Work instruction: Collect each line of the entries that holds the string "screenshot".

------ Data extracts ------

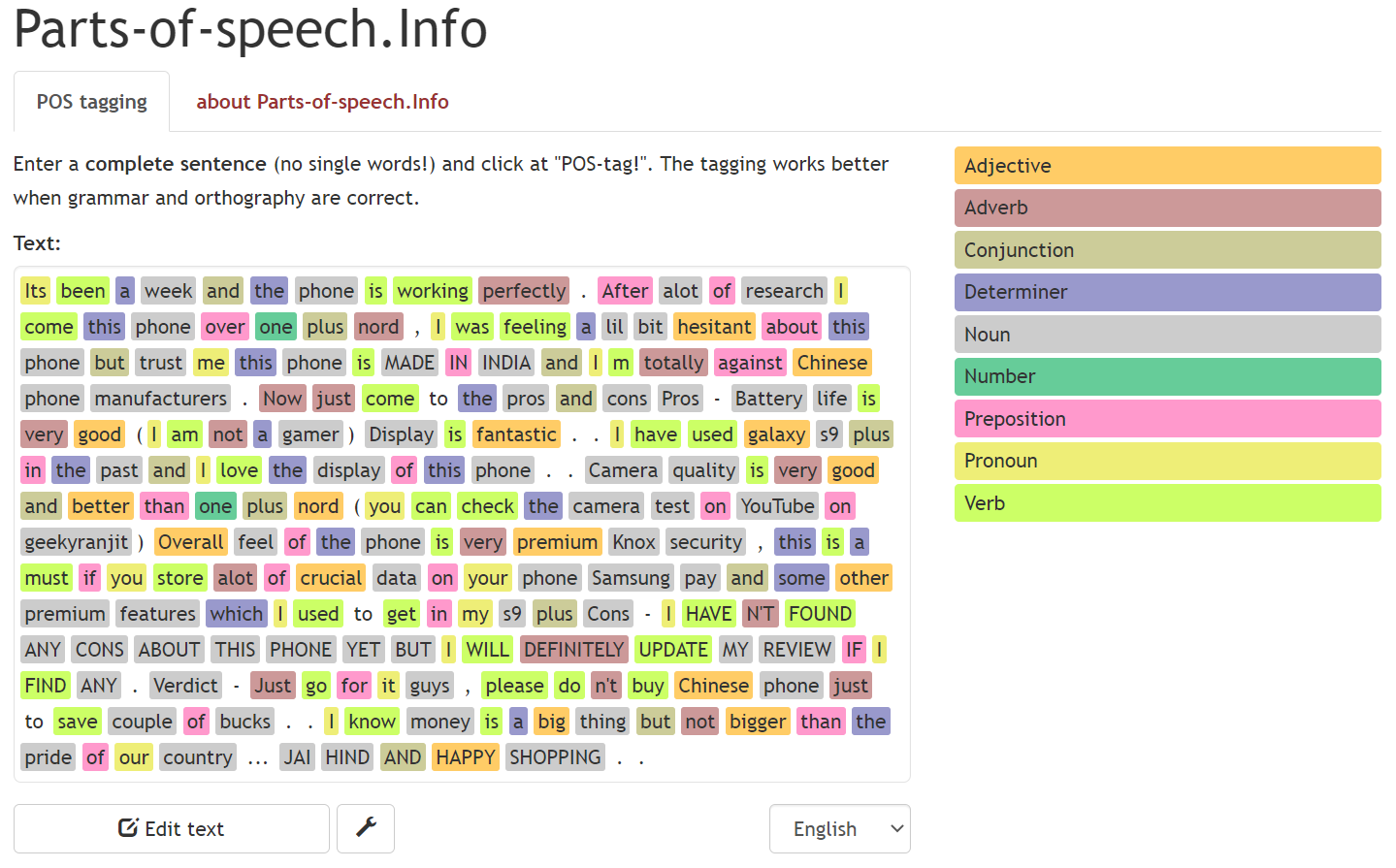Select the pink Preposition legend bar
The image size is (1396, 868).
point(1167,419)
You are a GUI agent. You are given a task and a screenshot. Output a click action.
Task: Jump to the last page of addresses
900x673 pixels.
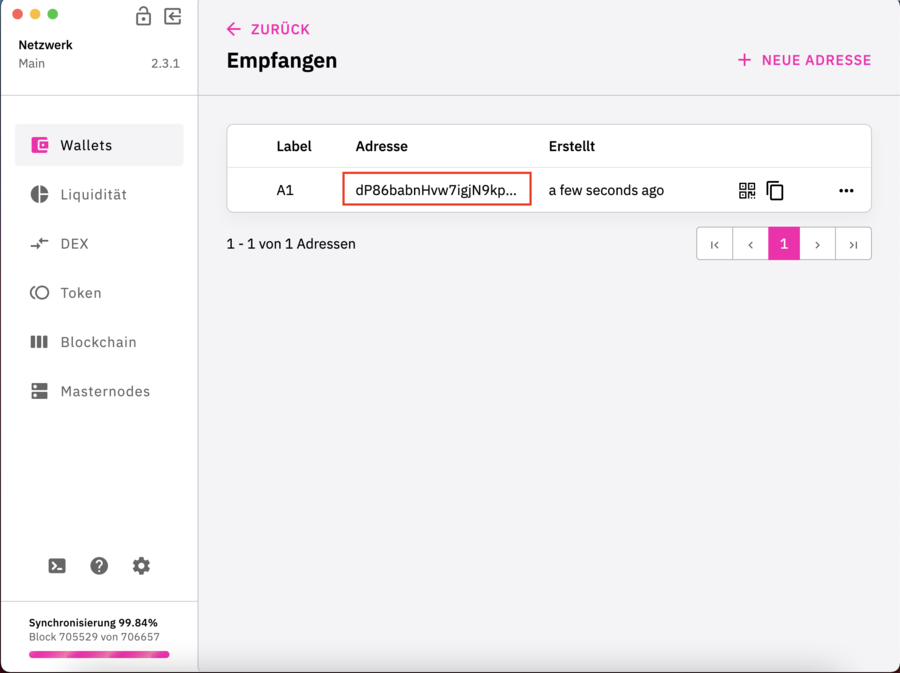tap(853, 243)
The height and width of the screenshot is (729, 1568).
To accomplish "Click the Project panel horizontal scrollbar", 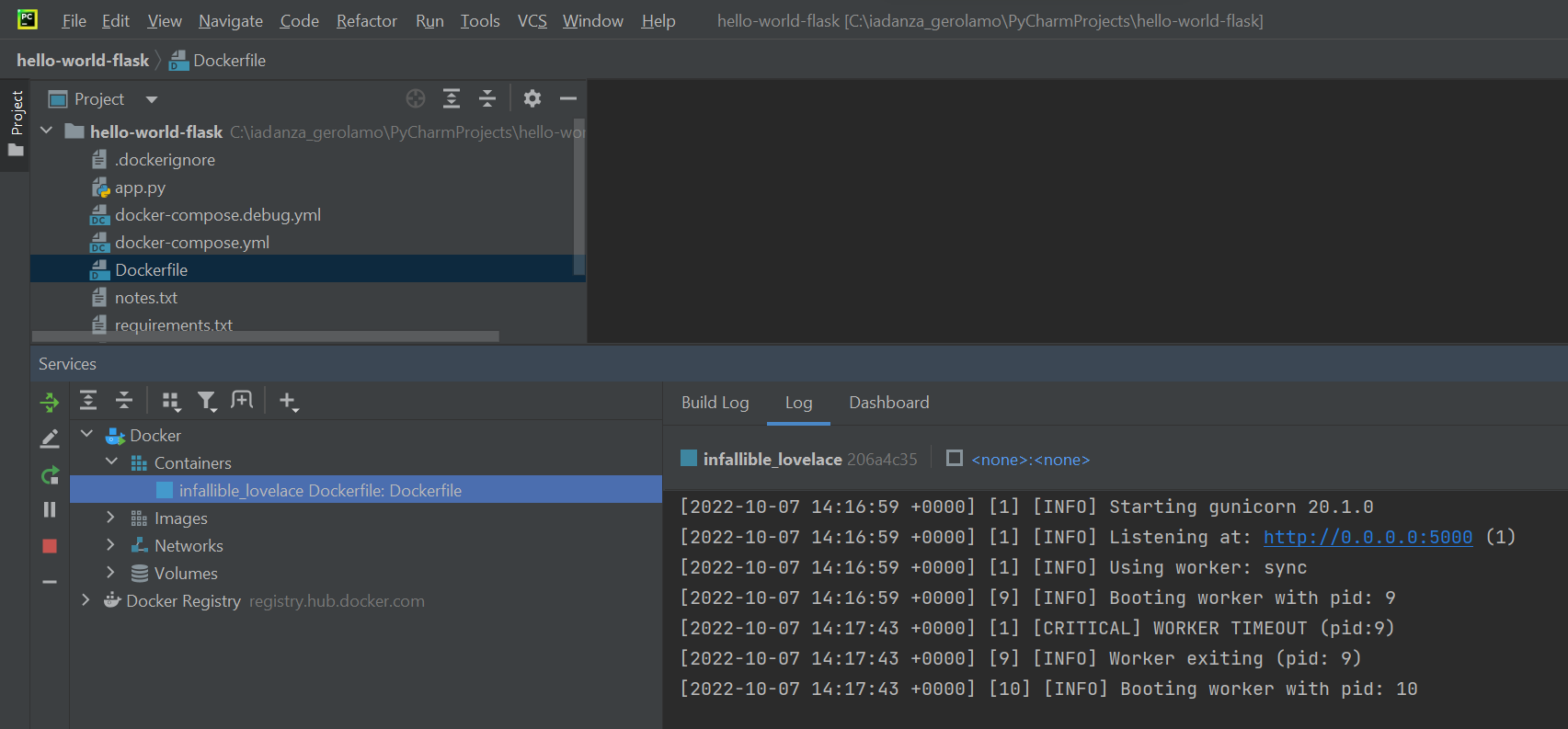I will 266,336.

------

Answer area:
You are a GUI agent. You are given a task and a screenshot. Output a click action.
The height and width of the screenshot is (729, 1568).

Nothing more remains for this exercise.